0

I have the following piece of code that needs to optimized (and be later ported to the GPU through SYCL or ArrayFire):

struct Item {
    float value;
    int f;
    float Func(float);
    float Func1(float);
    float Func2(float);
    float Func3(float);
};

float Item::Func(float v) {
    value = v;
    switch(f) {
        case 1: return Func1(v);
        case 2: return Func2(v);
        case 3: return Func3(v);
    }
    return Func1(v);
}

std::vector<Item> items;

AFAIK, on GPUs the function pointer approach is not suitable.

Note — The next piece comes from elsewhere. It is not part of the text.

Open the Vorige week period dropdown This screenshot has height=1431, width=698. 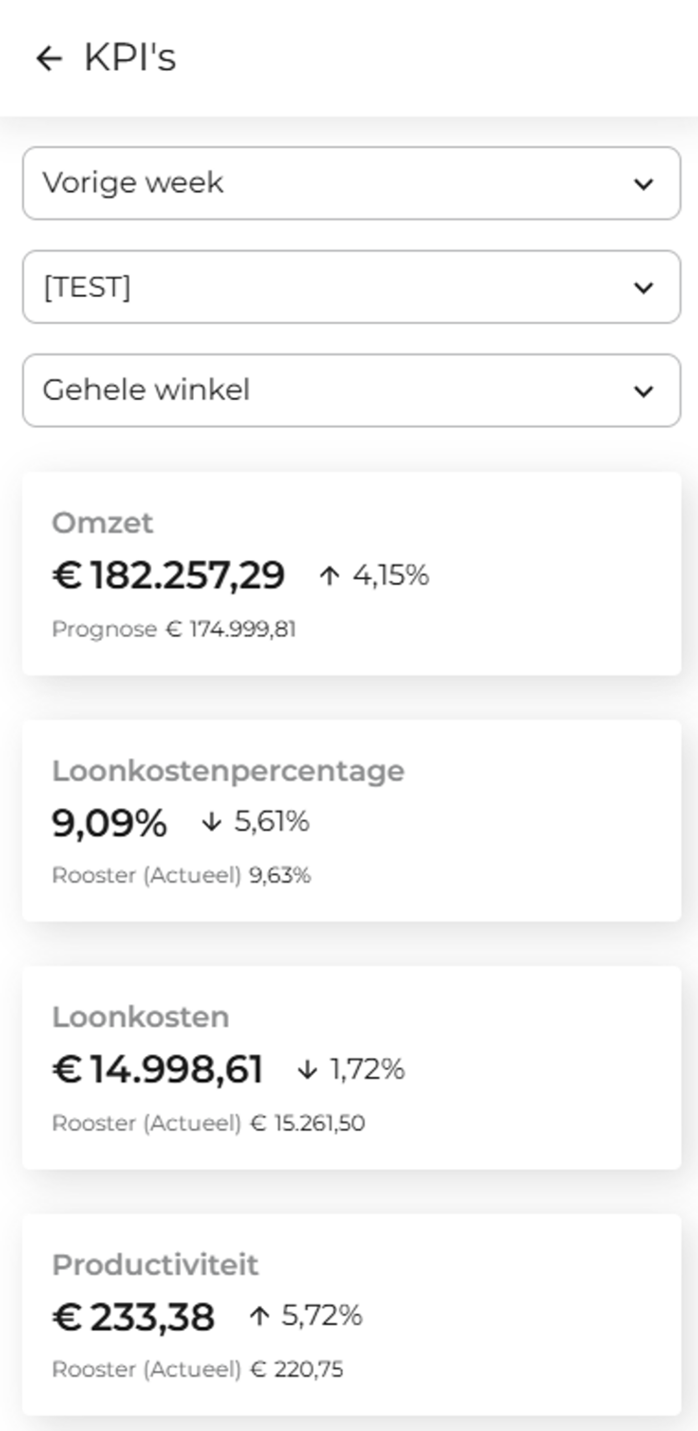click(330, 184)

Is there a more performant approach on CPUs and/or GPUs than this one?

Pietro
  • 12,086
  • 26
  • 100
  • 193
  • 1
    Impossible to give a useful answer without seeing what these functions do and what they have in common. –  Jan 20 '22 at 13:47
  • 1
    Would be more readable to use a `default: return Func1`. –  Jan 20 '22 at 13:49
  • What is the problem with the approach on GPUs? Does not compile? Bad performance? – Sebastian Jan 20 '22 at 14:40
  • @Sebastian - I have not implemented it, yet. I just wanted to be sure there are no other better, more efficient approaches. – Pietro Jan 20 '22 at 16:01
  • @YvesDaoust - The functions are all mathematical expressions, with no loops and no branches. – Pietro Jan 20 '22 at 16:04
  • @YvesDaoust - From some compilers I get a warning for a missing return value if I add the default switch option and I remove the final return. I could keep both, of course. – Pietro Jan 20 '22 at 16:07
  • Rather than passing an int and using a switch, you can pass a function pointer instead. I don't know if that is more "GPU" friendly. Are all items getting different `f` ? Is there a pattern ? –  Jan 20 '22 at 16:22
  • 1
    Not sure about SYCL, Cuda started accepting function pointers to kernels as parameters from host side quite early (Cuda 3.2, Compute Capability 2.x). – Sebastian Jan 20 '22 at 17:51

1 Answers1

3

There is a blog post about how to implement an alternative to function pointers using SYCL on this website. The solution uses the template feature and function objects instead. I believe the history of this is that most hardware doesn't support jumping to computed addresses.

Rod Burns
  • 2,104
  • 13
  • 24